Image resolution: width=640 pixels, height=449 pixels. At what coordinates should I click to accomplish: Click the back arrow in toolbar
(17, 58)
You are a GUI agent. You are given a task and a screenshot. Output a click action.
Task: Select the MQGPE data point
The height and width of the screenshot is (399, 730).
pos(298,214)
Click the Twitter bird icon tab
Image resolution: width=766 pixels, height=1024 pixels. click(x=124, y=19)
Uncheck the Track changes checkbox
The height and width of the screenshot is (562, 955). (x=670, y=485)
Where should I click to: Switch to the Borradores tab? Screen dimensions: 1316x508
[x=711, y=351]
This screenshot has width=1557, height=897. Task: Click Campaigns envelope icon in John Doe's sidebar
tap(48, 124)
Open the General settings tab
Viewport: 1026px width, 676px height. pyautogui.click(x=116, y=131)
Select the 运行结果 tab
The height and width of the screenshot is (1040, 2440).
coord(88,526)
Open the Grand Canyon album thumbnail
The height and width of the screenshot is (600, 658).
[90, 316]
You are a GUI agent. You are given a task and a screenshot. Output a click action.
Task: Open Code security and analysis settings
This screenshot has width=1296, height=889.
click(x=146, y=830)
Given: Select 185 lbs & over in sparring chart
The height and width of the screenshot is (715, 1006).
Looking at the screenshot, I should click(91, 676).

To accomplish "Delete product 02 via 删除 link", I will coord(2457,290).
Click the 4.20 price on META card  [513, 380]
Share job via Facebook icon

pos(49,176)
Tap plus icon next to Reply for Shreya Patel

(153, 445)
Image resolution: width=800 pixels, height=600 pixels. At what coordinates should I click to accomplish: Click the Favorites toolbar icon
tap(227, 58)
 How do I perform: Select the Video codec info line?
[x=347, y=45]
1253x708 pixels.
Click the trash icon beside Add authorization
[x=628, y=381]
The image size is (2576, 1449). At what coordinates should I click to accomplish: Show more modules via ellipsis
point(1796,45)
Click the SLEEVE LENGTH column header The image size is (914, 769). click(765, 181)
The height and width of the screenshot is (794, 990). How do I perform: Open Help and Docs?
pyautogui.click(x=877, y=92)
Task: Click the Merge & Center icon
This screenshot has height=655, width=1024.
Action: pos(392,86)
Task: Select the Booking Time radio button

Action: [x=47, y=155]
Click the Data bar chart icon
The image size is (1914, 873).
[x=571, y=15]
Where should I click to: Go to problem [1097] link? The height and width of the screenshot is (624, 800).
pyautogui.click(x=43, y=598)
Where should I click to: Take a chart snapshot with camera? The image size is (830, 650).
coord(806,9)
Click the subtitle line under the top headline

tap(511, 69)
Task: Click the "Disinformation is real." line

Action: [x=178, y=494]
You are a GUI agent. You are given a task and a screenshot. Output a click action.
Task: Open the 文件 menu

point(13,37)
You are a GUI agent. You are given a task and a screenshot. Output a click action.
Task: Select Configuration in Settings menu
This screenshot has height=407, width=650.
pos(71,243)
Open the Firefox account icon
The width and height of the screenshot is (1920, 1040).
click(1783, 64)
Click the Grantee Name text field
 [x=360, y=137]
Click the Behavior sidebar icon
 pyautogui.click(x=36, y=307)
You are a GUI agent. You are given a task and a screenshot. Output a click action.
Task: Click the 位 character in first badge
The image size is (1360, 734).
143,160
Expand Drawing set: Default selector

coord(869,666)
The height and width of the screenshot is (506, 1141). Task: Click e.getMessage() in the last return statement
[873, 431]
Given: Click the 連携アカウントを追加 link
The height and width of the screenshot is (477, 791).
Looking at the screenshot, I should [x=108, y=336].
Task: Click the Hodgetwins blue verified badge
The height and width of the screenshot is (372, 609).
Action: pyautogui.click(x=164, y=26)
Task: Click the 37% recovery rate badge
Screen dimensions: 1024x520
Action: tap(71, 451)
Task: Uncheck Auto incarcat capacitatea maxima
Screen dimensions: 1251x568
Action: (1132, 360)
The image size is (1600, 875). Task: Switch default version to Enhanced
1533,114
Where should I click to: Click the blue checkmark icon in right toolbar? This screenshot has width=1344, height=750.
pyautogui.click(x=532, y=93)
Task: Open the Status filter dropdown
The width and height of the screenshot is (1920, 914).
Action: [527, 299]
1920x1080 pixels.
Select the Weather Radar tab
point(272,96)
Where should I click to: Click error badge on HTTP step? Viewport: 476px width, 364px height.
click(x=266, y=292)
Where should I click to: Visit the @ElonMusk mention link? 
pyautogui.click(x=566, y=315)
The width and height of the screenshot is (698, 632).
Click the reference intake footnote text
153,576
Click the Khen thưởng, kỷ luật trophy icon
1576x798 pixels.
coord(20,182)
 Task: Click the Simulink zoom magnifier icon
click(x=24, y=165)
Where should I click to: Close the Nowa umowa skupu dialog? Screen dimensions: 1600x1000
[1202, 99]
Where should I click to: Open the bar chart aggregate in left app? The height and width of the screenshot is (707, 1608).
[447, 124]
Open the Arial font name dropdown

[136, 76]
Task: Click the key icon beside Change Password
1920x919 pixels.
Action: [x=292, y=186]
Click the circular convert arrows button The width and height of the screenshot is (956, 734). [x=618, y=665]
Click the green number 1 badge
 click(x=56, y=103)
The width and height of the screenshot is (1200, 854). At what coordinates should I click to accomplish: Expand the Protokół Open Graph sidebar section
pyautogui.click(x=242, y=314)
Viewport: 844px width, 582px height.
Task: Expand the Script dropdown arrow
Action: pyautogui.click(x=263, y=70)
* * * * *
[Work request] Above are some records; copy exactly the lines from the one with "How do I perform: Select" through the one with "Task: Click the Hodgetwins", both included, and no others.

[Answer box]
 How do I perform: Select the Video codec info line?
[x=347, y=45]
1253x708 pixels.
Click the trash icon beside Add authorization
[x=628, y=381]
The image size is (2576, 1449). At what coordinates should I click to accomplish: Show more modules via ellipsis
point(1796,45)
Click the SLEEVE LENGTH column header The image size is (914, 769). click(765, 181)
The height and width of the screenshot is (794, 990). How do I perform: Open Help and Docs?
pyautogui.click(x=877, y=92)
Task: Click the Merge & Center icon
This screenshot has height=655, width=1024.
Action: pos(392,86)
Task: Select the Booking Time radio button

Action: [x=47, y=155]
Click the Data bar chart icon
The image size is (1914, 873).
[x=571, y=15]
Where should I click to: Go to problem [1097] link? The height and width of the screenshot is (624, 800).
pyautogui.click(x=43, y=598)
Where should I click to: Take a chart snapshot with camera? The image size is (830, 650).
coord(806,9)
Click the subtitle line under the top headline

tap(511, 69)
Task: Click the "Disinformation is real." line

Action: [x=178, y=494]
You are a GUI agent. You are given a task and a screenshot. Output a click action.
Task: Open the 文件 menu

point(13,37)
You are a GUI agent. You are given a task and a screenshot. Output a click action.
Task: Select Configuration in Settings menu
This screenshot has height=407, width=650.
pos(71,243)
Open the Firefox account icon
The width and height of the screenshot is (1920, 1040).
click(1783, 64)
Click the Grantee Name text field
 [x=360, y=137]
Click the Behavior sidebar icon
 pyautogui.click(x=36, y=307)
You are a GUI agent. You are given a task and a screenshot. Output a click action.
Task: Click the 位 character in first badge
The image size is (1360, 734).
143,160
Expand Drawing set: Default selector

coord(869,666)
The height and width of the screenshot is (506, 1141). Task: Click e.getMessage() in the last return statement
[873, 431]
Given: Click the 連携アカウントを追加 link
The height and width of the screenshot is (477, 791).
Looking at the screenshot, I should [x=108, y=336].
Task: Click the Hodgetwins blue verified badge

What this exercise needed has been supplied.